Click here for our page on joint-venture agreements – which includes a useful checklist on the kind of things you need to discuss with your JV partner and consider putting into your written agreement.
Click here to find out more about the importance of in well drafted, written shareholders agreements and partnership agreements.
Or click here to find out more about company disputes and director disputes
What are the three types of due diligence?
The three main types of due diligence are commercial, financial, and legal. However, each type comprises numerous processes, which are forms of due diligence in their own right. For example, legal due diligence involves a range of different tasks, including verifying the company’s intellectual property portfolio, examining its contractual relationships, and investigating any ongoing or potential litigation. The extent of due diligence required in connection with a particular acquisition depends on the circumstances, and your solicitor will advise you on the level appropriate to protect your interests while minimising your costs.
What is due diligence in venture capital?
Due diligence in venture capital refers to the process of investigating and evaluating a startup’s affairs and growth potential before agreeing to invest. An investor may want to look at matters such as market size, competition, and customer demand, known as commercial due diligence. They may also want to conduct financial due diligence, which involves reviewing material such as the business’s profit forecasts, past funding, and expenses. In addition, an investor may undertake legal due diligence to obtain key information regarding issues such as the business’s corporate structure, intellectual property rights, and regulatory compliance.

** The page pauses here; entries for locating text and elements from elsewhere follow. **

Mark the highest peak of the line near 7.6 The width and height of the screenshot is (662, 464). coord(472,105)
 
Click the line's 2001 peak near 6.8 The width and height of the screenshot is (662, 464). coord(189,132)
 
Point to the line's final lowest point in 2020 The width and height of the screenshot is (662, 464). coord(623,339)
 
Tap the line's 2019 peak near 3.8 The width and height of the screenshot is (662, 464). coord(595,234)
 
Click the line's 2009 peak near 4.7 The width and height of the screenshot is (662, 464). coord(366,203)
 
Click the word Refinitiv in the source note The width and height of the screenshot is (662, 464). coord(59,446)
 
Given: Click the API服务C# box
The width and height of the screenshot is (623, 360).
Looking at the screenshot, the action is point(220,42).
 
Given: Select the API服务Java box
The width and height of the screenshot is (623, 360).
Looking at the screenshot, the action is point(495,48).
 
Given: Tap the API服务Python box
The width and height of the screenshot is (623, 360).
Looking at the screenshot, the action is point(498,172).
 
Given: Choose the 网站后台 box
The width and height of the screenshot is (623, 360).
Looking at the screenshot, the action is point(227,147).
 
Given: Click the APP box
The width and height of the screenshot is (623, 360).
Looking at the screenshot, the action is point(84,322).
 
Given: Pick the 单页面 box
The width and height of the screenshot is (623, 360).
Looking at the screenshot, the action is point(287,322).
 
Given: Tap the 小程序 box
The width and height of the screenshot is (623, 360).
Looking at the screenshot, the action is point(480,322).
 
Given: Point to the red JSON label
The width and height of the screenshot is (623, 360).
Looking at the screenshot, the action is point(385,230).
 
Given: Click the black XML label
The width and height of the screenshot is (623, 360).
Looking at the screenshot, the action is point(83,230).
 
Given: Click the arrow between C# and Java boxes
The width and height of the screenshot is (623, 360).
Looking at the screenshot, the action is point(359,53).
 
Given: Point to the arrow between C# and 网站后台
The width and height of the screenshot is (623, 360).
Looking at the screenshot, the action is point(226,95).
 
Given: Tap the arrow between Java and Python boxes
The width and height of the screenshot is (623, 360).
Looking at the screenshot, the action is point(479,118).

Is a joint venture always 50/50?
No, a joint venture is not always a 50/50 split. The parties can structure ownership of their joint venture in any way they choose, whether that be 50/50, 60/40, 70/30 and so on. The ownership split usually reflects the parties’ risks and contributions to the project.
What is M&A due diligence?
M&A due diligence refers to the thorough assessment of a target company ahead of a merger or acquisition. It is a crucial stage in the mergers and acquisitions process, since it is the buyer’s opportunity to deep-dive into the business’s affairs to assess its true value and identify any risks and issues. If a buyer fails to carry out proper due diligence, they risk potentially disastrous consequences. For example, the buyer may pay over the odds for the company, or the company may not legally own assets that the buyer had believed they were acquiring.